Drogen statt Rechtsstaat

Afghanische Bauern bei der MohnernteBild: picture-alliance/ dpa

Genau dies tut der gegenwärtige Präsident, Hamid Karsai, auch: Von den USA und den Europäern einst als Retter Afghanistans gefeiert, hat er den Pfad zu Demokratie und Rechtstaatlichkeit längst verlassen. Er hat sich mit regionalen "warlords" verbündet, die ihm Macht und Einfluss in den Provinzen sichern sollen und die als Gegenleistung jeden Ansatz zu wirklicher Normalisierung hintertreiben können.
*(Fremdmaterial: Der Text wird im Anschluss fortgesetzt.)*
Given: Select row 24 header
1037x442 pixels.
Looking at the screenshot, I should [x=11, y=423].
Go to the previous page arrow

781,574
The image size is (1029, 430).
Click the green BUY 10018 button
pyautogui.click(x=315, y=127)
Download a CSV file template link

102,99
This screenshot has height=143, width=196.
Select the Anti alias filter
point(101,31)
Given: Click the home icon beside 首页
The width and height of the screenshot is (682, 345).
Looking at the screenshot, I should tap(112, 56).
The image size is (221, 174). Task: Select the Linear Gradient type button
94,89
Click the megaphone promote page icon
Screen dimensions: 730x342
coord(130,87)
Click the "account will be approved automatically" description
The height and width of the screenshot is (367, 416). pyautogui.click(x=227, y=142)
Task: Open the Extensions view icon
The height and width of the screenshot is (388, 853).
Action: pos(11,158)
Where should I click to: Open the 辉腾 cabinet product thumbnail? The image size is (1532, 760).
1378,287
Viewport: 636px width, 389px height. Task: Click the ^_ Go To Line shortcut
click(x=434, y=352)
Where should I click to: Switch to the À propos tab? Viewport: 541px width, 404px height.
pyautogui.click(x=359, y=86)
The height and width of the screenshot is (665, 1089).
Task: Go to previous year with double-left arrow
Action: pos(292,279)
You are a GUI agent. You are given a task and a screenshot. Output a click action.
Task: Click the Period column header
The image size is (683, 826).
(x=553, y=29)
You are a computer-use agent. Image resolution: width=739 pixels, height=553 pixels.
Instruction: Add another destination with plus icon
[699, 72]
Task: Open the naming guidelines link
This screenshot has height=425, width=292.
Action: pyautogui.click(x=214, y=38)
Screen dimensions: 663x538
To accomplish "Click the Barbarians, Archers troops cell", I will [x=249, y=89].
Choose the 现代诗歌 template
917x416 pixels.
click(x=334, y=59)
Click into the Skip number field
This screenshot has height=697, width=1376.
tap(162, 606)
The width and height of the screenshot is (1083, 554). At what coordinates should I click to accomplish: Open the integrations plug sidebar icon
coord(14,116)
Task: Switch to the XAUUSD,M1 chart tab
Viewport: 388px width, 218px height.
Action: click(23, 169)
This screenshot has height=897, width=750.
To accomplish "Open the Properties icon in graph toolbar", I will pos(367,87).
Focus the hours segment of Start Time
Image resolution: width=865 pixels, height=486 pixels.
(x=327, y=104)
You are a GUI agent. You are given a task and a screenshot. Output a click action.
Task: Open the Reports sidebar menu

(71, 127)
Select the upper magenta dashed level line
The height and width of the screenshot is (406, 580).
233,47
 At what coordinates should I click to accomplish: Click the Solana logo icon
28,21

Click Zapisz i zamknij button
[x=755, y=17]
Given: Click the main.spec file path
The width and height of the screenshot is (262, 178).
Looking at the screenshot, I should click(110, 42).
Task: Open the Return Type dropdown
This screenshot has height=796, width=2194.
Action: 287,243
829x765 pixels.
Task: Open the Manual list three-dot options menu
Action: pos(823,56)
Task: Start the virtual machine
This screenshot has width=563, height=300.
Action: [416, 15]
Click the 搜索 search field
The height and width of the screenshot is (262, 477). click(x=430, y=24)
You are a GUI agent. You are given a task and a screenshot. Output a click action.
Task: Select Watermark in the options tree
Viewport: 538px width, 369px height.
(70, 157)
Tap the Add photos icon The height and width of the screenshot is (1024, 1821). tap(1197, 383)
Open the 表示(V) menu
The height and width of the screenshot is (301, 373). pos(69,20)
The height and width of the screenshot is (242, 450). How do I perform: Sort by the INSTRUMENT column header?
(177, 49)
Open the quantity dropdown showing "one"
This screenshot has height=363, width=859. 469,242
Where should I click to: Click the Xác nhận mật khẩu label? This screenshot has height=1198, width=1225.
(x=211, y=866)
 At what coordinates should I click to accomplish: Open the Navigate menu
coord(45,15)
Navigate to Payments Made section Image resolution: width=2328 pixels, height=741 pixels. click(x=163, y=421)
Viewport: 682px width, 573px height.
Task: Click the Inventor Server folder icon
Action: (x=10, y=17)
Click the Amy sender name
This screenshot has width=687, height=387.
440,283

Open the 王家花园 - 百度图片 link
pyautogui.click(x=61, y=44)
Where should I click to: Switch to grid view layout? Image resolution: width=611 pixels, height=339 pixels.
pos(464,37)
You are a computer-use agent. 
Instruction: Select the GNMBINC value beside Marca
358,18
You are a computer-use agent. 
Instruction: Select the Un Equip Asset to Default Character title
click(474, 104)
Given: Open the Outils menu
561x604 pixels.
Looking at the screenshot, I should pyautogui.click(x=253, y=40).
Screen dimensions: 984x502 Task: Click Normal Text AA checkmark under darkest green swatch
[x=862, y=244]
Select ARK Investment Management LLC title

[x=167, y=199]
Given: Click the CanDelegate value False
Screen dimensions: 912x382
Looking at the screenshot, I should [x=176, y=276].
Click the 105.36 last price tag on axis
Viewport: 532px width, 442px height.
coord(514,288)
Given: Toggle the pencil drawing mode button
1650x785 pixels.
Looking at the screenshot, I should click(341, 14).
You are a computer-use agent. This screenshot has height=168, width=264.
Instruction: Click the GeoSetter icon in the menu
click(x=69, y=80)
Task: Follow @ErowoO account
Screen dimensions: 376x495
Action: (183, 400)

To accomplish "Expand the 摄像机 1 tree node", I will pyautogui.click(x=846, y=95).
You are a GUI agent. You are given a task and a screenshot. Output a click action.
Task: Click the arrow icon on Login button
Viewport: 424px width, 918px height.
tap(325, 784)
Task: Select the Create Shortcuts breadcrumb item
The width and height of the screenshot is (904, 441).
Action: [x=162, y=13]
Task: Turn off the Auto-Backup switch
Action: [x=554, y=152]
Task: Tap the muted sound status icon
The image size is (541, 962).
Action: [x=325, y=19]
Korruption ist an der Tagesordnung, mehr aber: Der Anbau von Schlafmohn hat in den letzten Jahren ein Rekordvolumen erreicht, und Afghanistan ist unrühmlicher Exportweltmeister für Drogen geworden.

Die einfachen Bauern verdienen nicht viel mit dem Mohnanbau, aber immer noch weit mehr als mit jeder bisher vorgeschlagenen Alternative, etwa Weizen. Die "warlords" aber sind längst zu potenten "Drogenbossen" geworden, die ein Vielfaches an Einnahmen einstreichen, damit ihre Waffen finanzieren und sich deswegen auch nicht so einfach unter Druck setzen lassen.

Die Drogenbosse sind dabei aber flexibel und bereit, mit jedem eine Allianz einzugehen. Hauptsache, ihre Machtposition wird nicht angerührt. Sie arbeiten auch mit den Taliban zusammen, die zwar religiös-ideologisch gegen den Mohnanbau sind, die Wirtschaftskraft dieses - einzig lukrativen - Zweiges der afghanischen Landwirtschaft aber längst für sich nutzen.

Stabilität und Ruhe als größte Gefahr

Umstrittene Allianz: Hamid Karsai mit dem nordafghanischen Milizenführer Raschid DostumBild: AP

Das Ausland - von den Nachbarn bis hin zu Europa und den USA - ist heute eher an einer Beruhigung der Lage in Afghanistan und an einer Stabilisierung interessiert. Am Gegenteil interessiert sind in erster Linie die Regionalherrscher und Drogenbosse, die auf Macht und Pfründe nicht verzichten wollen. Um sie zu entmachten, müssten Zentralregierung und Präsident unter Druck gesetzt, müssten die Taliban zurückgeschlagen und den einfachen Afghanen neue Erwerbsquellen geschaffen werden. Nichts davon ist bisher geschehen. Immerhin aber stehen inzwischen 50 Drogenhändler auf der 367 Namen umfassenden Fahndungsliste der USA in Afghanistan. Sie werden der Kooperation mit den Taliban beschuldigt. Die, die mit der Zentralregierung zusammenarbeiten, stehen auf keiner Fahndungsliste, sie sind aber mindestens genau so ein Hindernis für eine Normalisierung in Afghanistan.